-- Provided information follows --

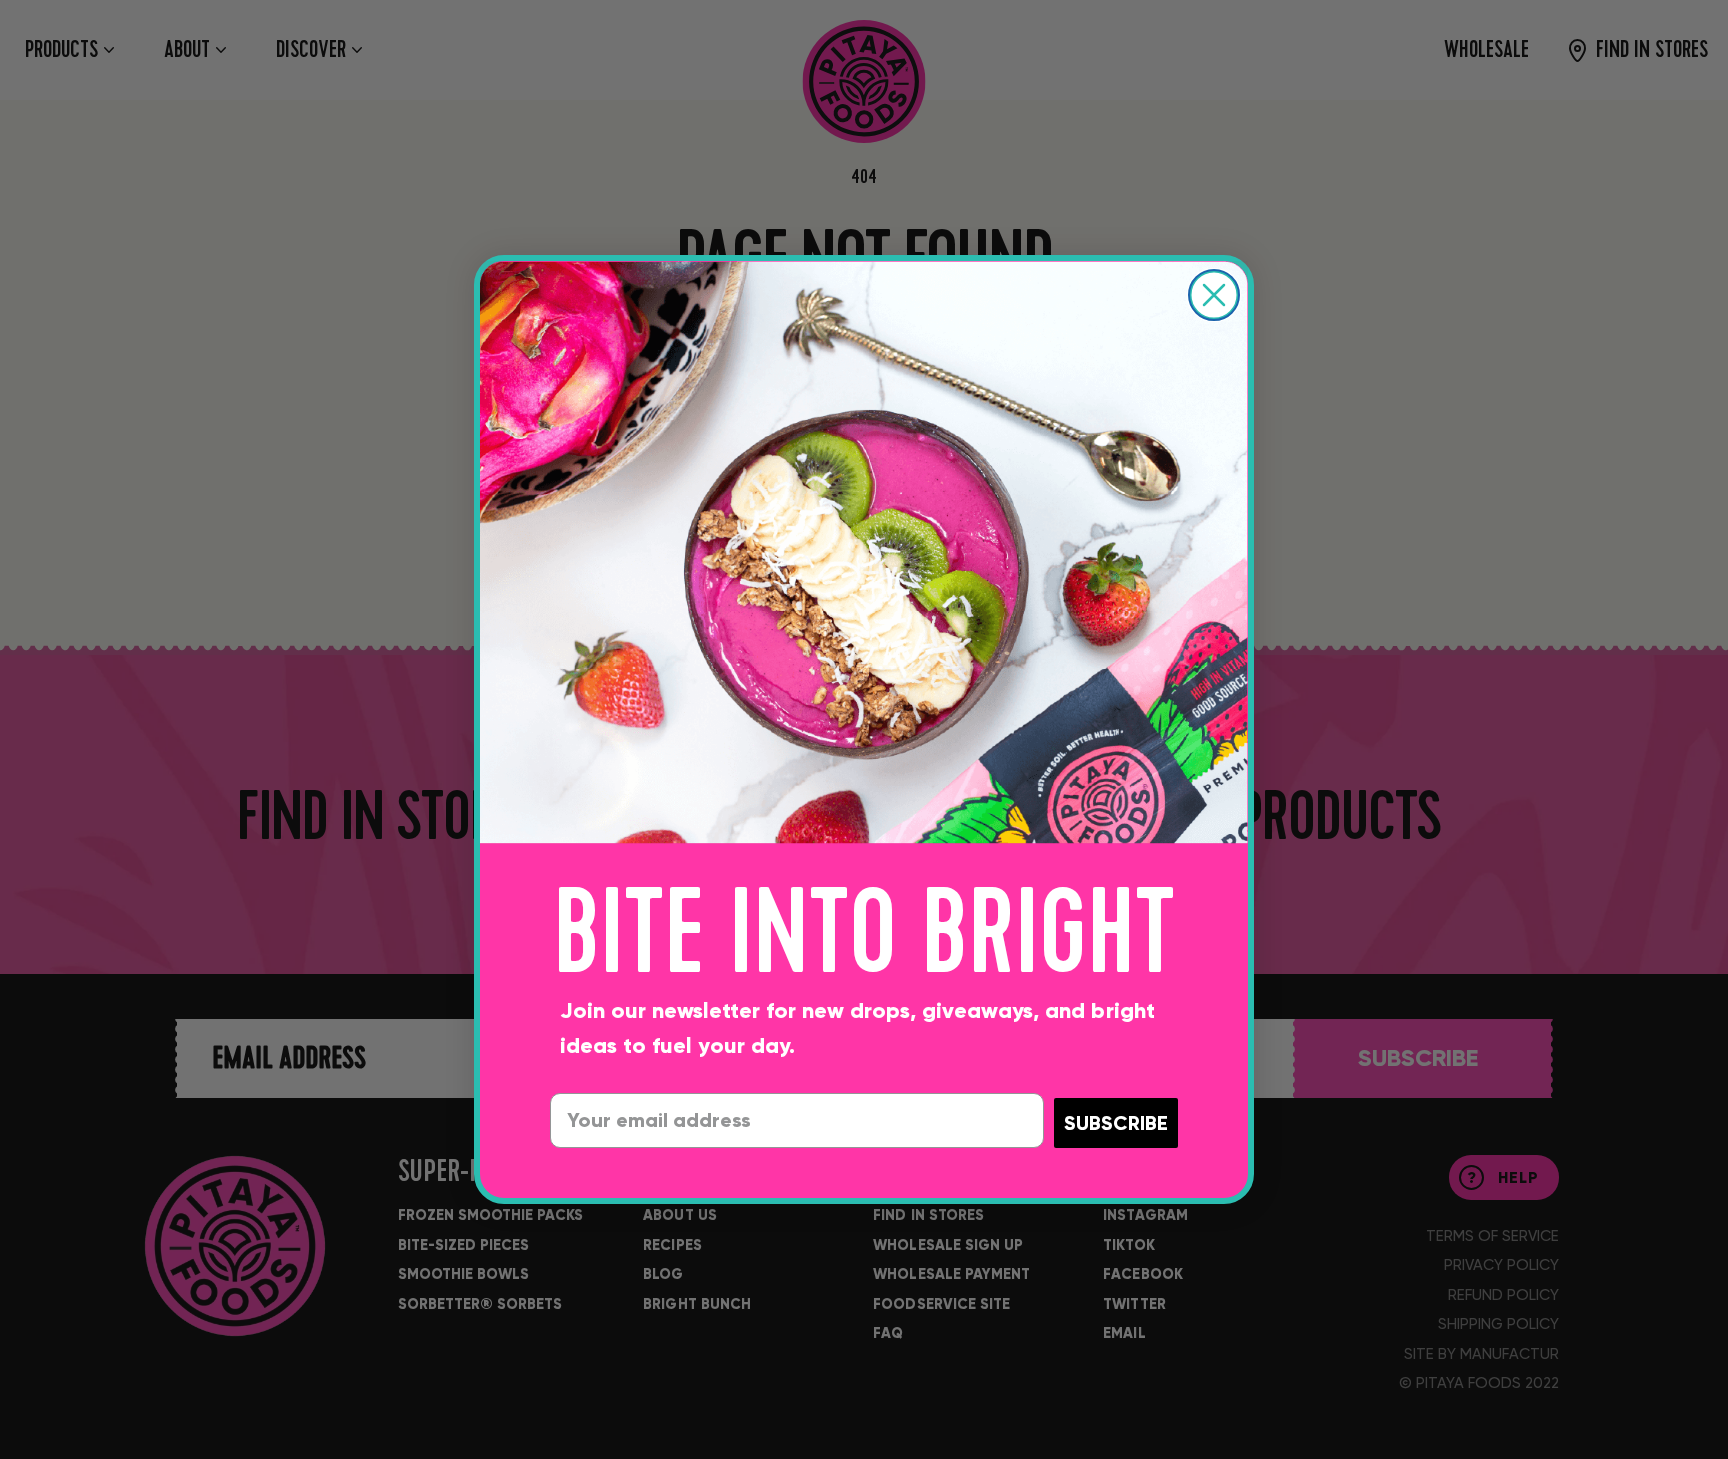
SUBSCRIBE (1116, 1123)
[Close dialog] (1214, 295)
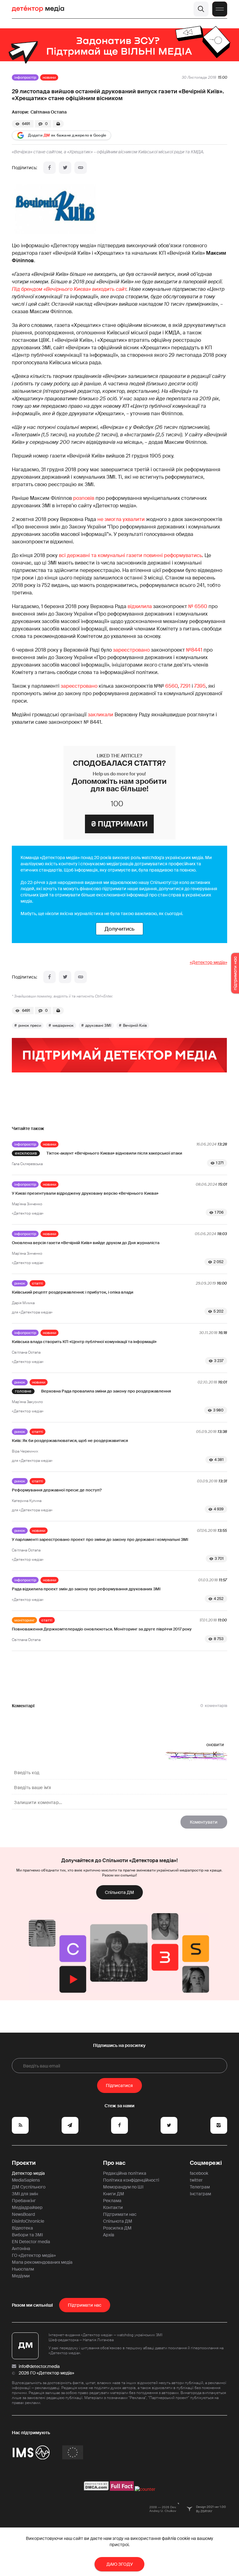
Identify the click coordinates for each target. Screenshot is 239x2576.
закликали (100, 714)
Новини (49, 77)
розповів (83, 498)
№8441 (194, 650)
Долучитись (119, 928)
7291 (185, 686)
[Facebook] (49, 167)
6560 (171, 686)
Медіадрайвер (27, 2207)
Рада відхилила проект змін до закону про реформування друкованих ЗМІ (86, 1589)
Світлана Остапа (48, 112)
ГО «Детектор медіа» (34, 2255)
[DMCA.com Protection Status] (96, 2489)
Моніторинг (24, 1620)
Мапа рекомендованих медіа (42, 2262)
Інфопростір (25, 77)
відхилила (140, 606)
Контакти (113, 2207)
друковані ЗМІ (98, 1025)
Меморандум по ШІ (123, 2187)
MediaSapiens (26, 2180)
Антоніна (21, 2248)
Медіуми (21, 2276)
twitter (196, 2180)
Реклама (112, 2200)
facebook (199, 2173)
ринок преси (29, 1025)
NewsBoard (23, 2214)
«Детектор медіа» (208, 962)
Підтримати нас (120, 2214)
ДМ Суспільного (28, 2187)
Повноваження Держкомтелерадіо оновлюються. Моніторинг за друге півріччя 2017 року (102, 1629)
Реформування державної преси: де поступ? (57, 1490)
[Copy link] (80, 167)
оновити (215, 1744)
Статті (37, 1283)
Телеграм (200, 2187)
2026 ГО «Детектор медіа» (46, 2372)
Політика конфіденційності (131, 2180)
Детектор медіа (28, 2173)
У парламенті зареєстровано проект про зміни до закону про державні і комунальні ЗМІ (100, 1539)
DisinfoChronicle (28, 2221)
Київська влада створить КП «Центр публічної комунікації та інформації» (84, 1341)
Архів (108, 2235)
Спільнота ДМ (119, 1892)
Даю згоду (119, 2564)
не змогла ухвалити (121, 519)
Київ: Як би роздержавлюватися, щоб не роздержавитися (70, 1440)
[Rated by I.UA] (145, 2489)
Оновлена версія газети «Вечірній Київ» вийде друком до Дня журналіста (85, 1242)
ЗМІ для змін (25, 2194)
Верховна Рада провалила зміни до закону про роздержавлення (106, 1391)
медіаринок (63, 1025)
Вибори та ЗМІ (27, 2235)
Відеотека (22, 2228)
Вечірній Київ (135, 1025)
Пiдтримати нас (84, 2305)
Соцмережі (206, 2163)
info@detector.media (39, 2366)
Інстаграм (200, 2194)
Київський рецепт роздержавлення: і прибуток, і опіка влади (72, 1292)
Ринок (19, 1283)
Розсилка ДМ (117, 2228)
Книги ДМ (113, 2194)
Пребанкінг (24, 2200)
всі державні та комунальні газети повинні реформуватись (130, 555)
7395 (200, 686)
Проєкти (24, 2163)
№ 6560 (197, 606)
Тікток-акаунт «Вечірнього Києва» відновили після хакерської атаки (114, 1153)
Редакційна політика (124, 2173)
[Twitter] (65, 167)
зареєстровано (131, 650)
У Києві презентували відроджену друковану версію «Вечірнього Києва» (85, 1193)
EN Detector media (31, 2241)
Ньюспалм (23, 2269)
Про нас (114, 2163)
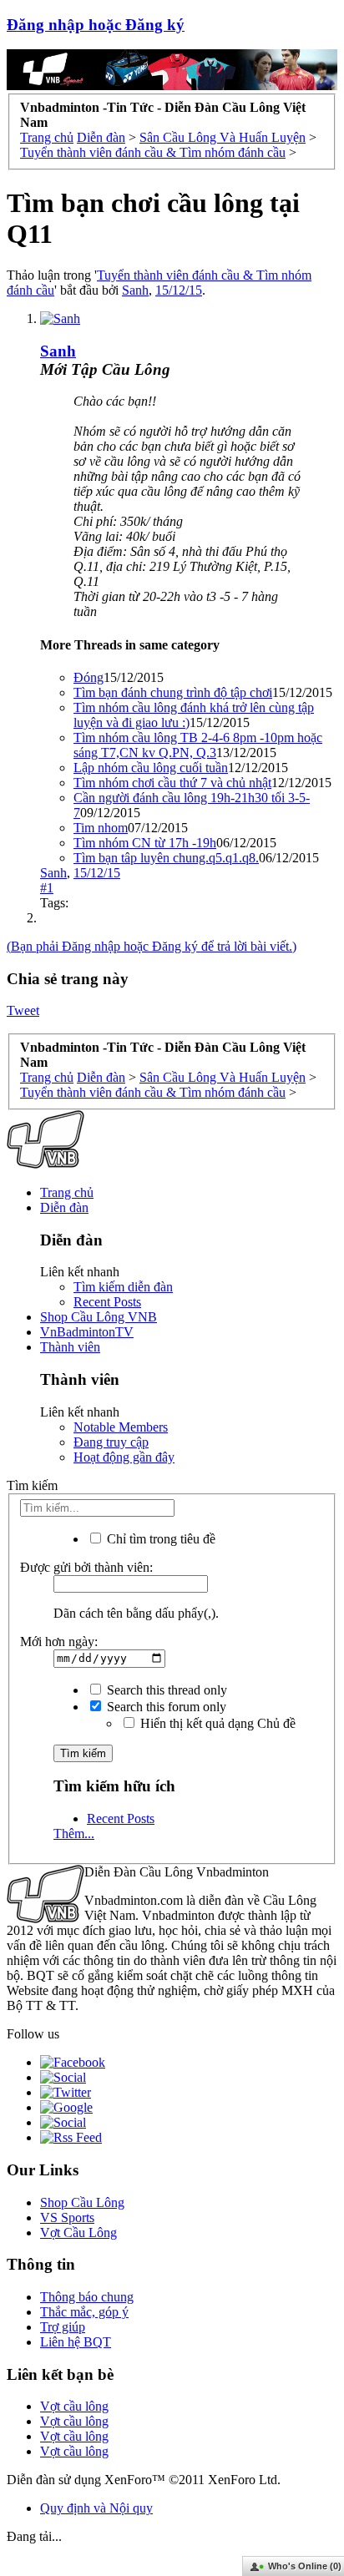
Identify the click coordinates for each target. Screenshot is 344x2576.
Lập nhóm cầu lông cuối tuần (150, 767)
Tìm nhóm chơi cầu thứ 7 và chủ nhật (172, 782)
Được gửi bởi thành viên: (86, 1567)
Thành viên (70, 1347)
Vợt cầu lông (74, 2406)
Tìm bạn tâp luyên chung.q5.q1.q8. (166, 858)
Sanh (135, 290)
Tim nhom (100, 828)
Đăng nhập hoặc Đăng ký (96, 24)
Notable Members (120, 1427)
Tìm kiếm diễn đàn (123, 1287)
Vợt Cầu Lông (78, 2232)
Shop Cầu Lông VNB (98, 1317)
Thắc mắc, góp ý (84, 2312)
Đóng (88, 677)
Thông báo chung (87, 2297)
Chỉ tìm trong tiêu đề (159, 1539)
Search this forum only (165, 1707)
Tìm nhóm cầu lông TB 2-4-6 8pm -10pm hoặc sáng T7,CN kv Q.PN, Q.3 (197, 745)
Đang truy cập (111, 1442)
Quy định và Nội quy (96, 2508)
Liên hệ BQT (75, 2342)
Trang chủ (67, 1192)
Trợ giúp (62, 2327)
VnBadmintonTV (87, 1332)
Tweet (23, 1010)
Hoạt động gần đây (124, 1457)
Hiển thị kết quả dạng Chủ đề (216, 1723)
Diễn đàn (64, 1207)
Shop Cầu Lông (82, 2202)
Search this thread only (165, 1690)
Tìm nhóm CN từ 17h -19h (144, 843)
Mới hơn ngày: (59, 1641)
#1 (46, 888)
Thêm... (73, 1833)
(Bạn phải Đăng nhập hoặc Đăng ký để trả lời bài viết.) (151, 946)
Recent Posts (107, 1302)
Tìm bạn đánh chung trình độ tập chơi (172, 692)
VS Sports (67, 2217)
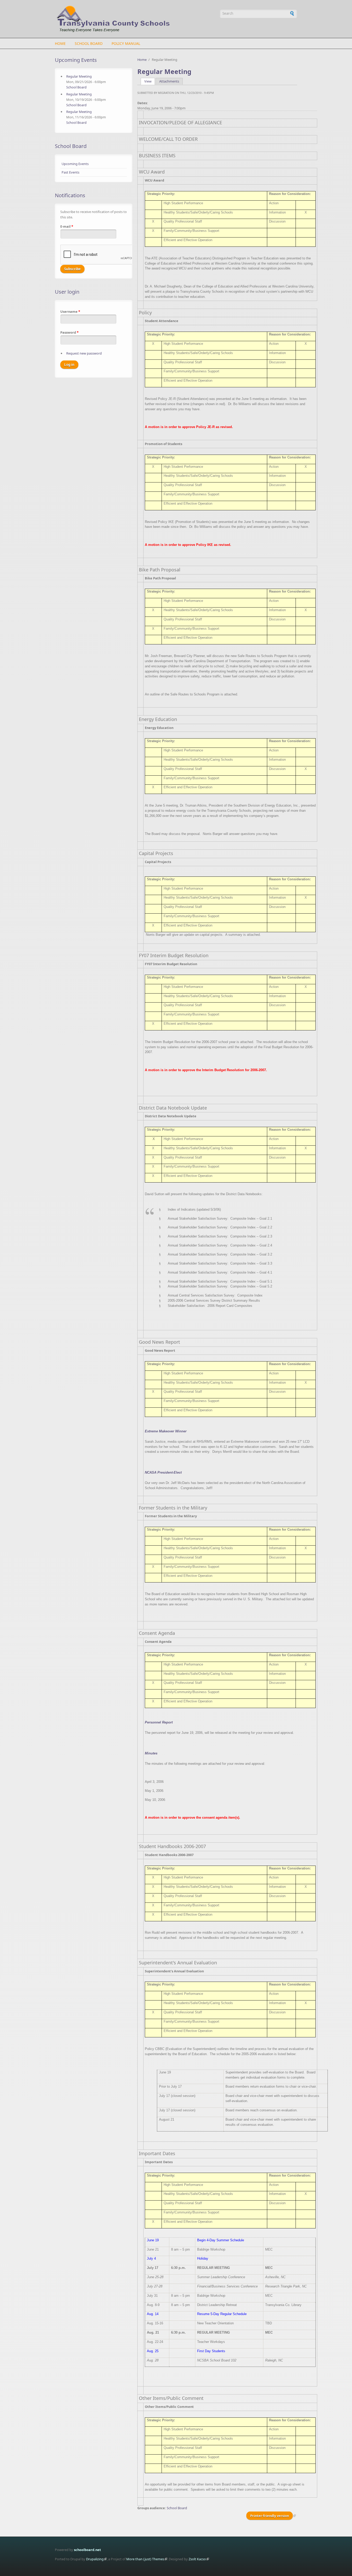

-- Provided information concluded --

Given the entries above, say how many lines include the word "зміни", and write nothing besides the number.

**Task output:** 2